From The West Wiltshire District Guide 1978:
The village of Heytesbury is situated astride the A36 Bath-Southampton trunk road some three miles east of Warminster. Heytesbury has an agricultural history as well as an archaeological and parliamentary one, and much of it can be traced as far back as medieval times.
The village of Heytesbury is very ancient and is mentioned in the Domesday Book as Hestrebe.
The Collegiate Church of St. Peter and St. Paul, Heytesbury, was built in the 12th century, whilst the Angel Inn standing opposite the Hungerford Almshouse, probably goes back to 1400 A.D., and was an old coaching inn.

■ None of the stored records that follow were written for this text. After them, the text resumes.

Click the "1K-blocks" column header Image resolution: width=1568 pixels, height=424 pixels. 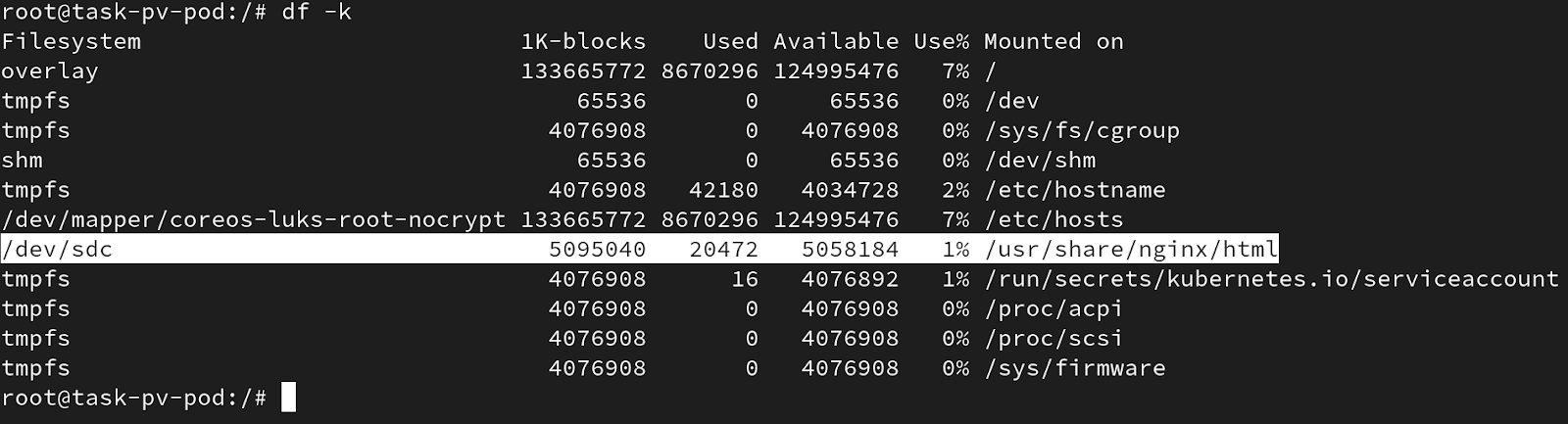pyautogui.click(x=583, y=41)
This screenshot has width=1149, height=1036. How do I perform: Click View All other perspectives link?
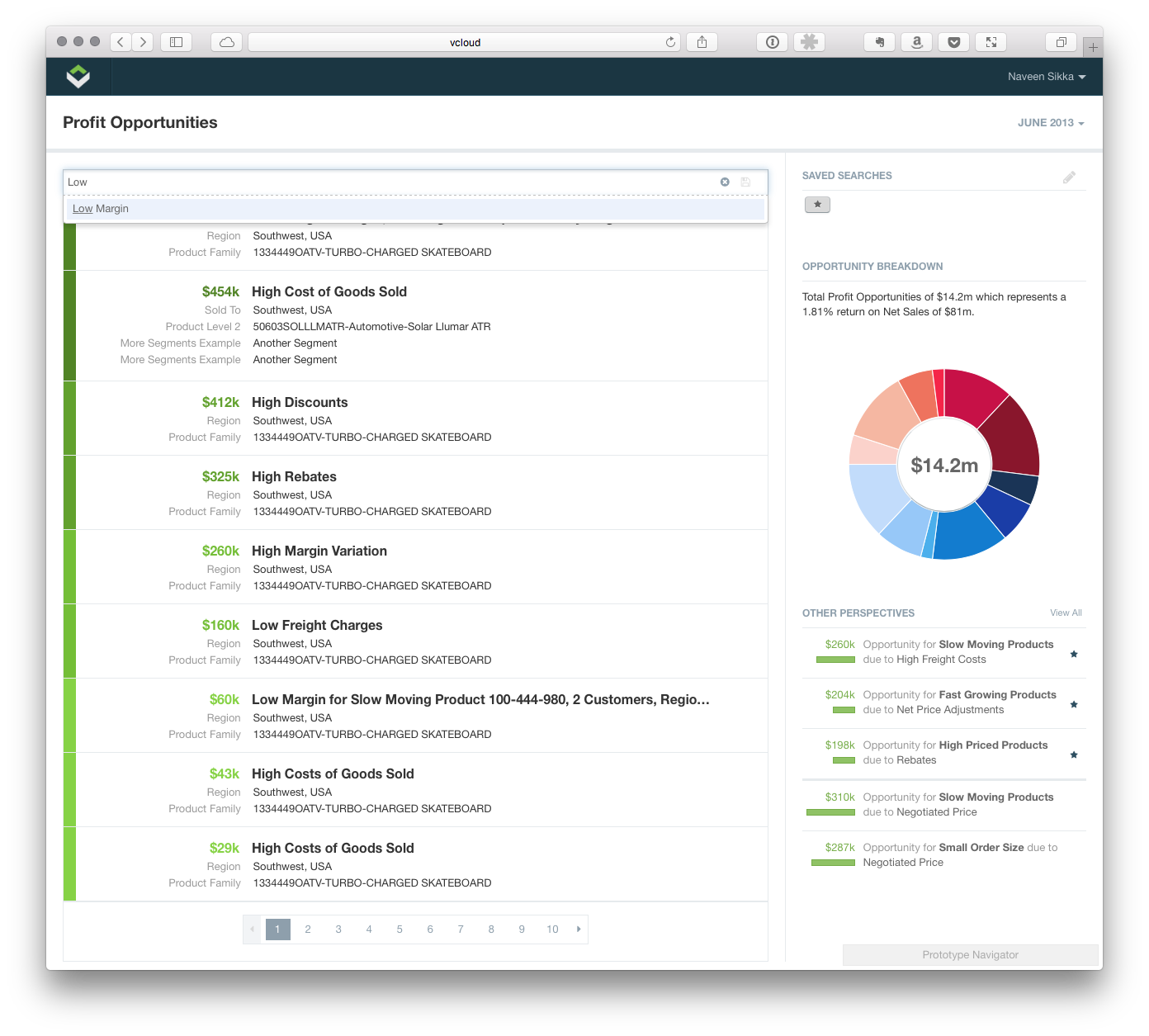[1066, 613]
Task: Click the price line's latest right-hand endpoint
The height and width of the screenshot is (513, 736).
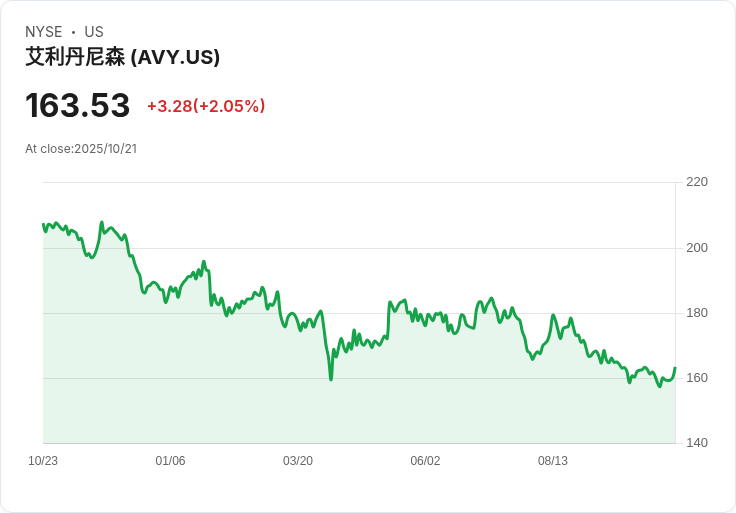Action: coord(675,368)
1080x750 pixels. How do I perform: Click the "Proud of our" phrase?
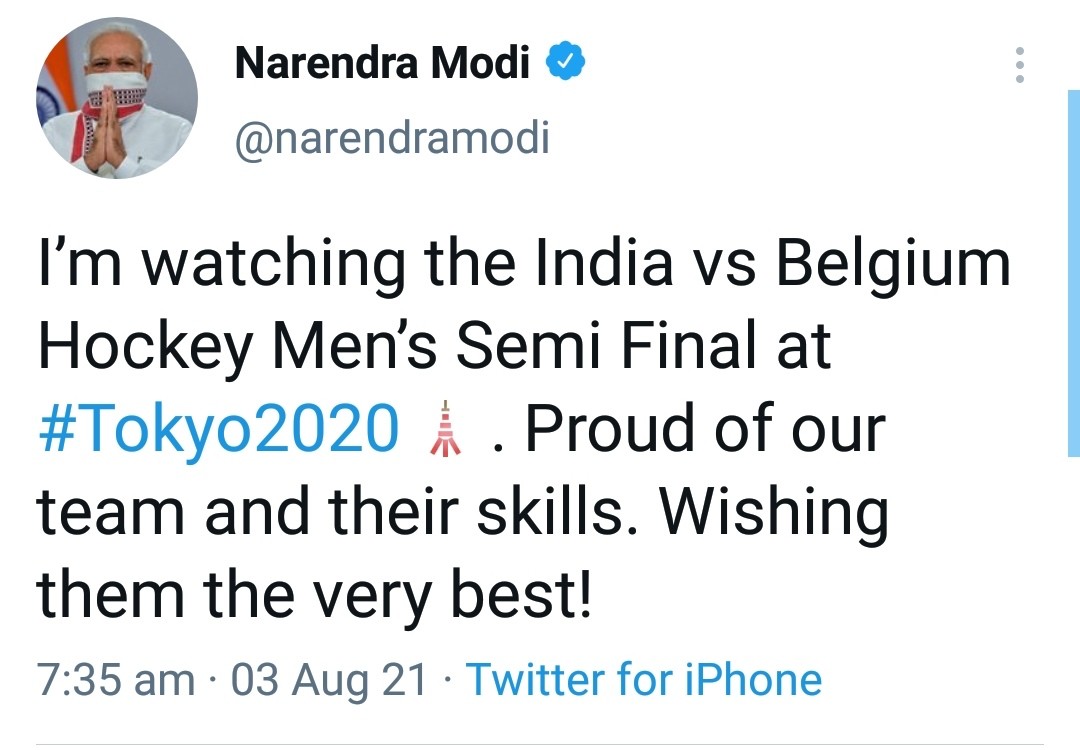coord(705,430)
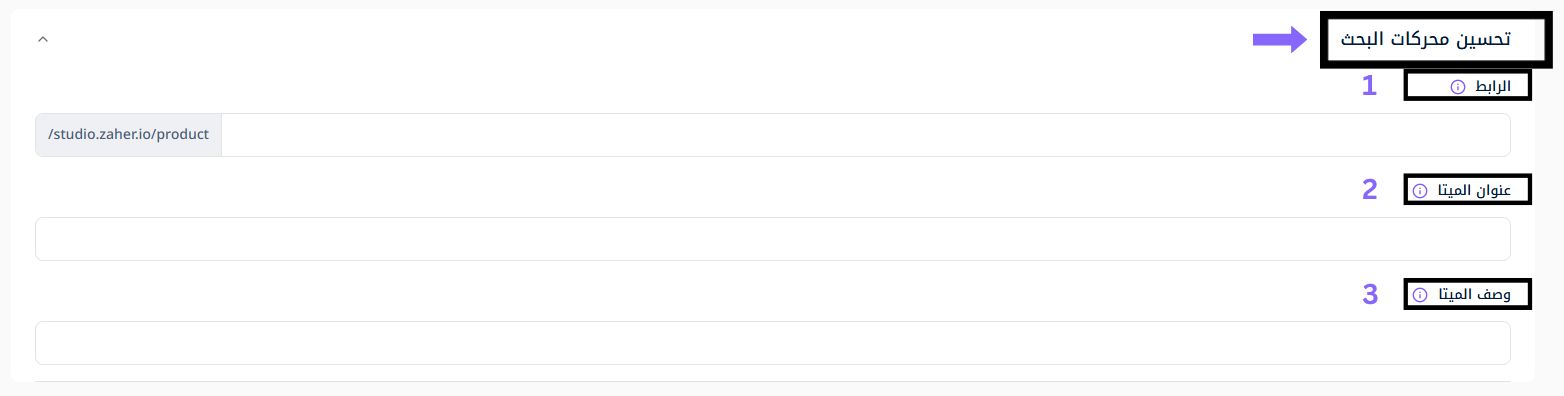Click the info icon beside وصف الميتا
The width and height of the screenshot is (1564, 396).
click(1419, 295)
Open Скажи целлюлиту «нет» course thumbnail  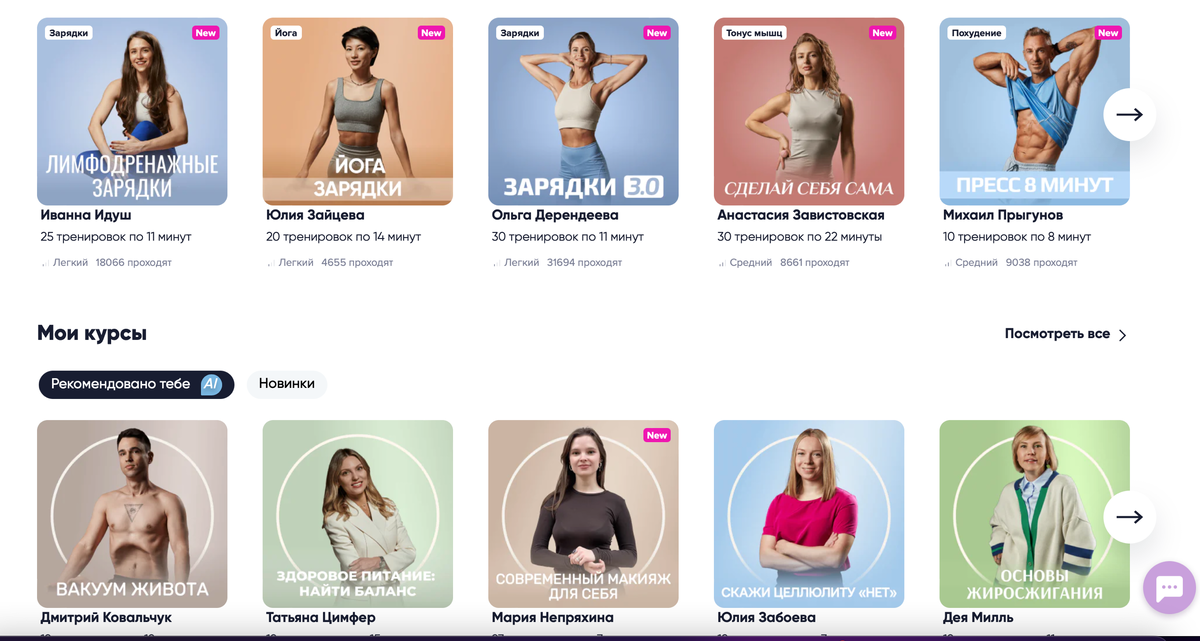[809, 513]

Heytesbury has few other buildings of historical or architectural interest, probably owing to the destruction of most of the town in its own Great Fire of 1765.
In the middle of Heytesbury High Street there stands one of the curious little “blind houses” an octagonal building with a stone tiled roof containing a dome, in which, many years ago, offenders were locked up by the village constable.
The Hospital of St. John is today the memorial of the famous Hungerford family, for apart from this almshouse, and the sickle badge on the screen of what remains of the old Hungerford Chantry of St. Michael in Heytesbury Church, there is nothing left to show that the Hungerfords ever lived here.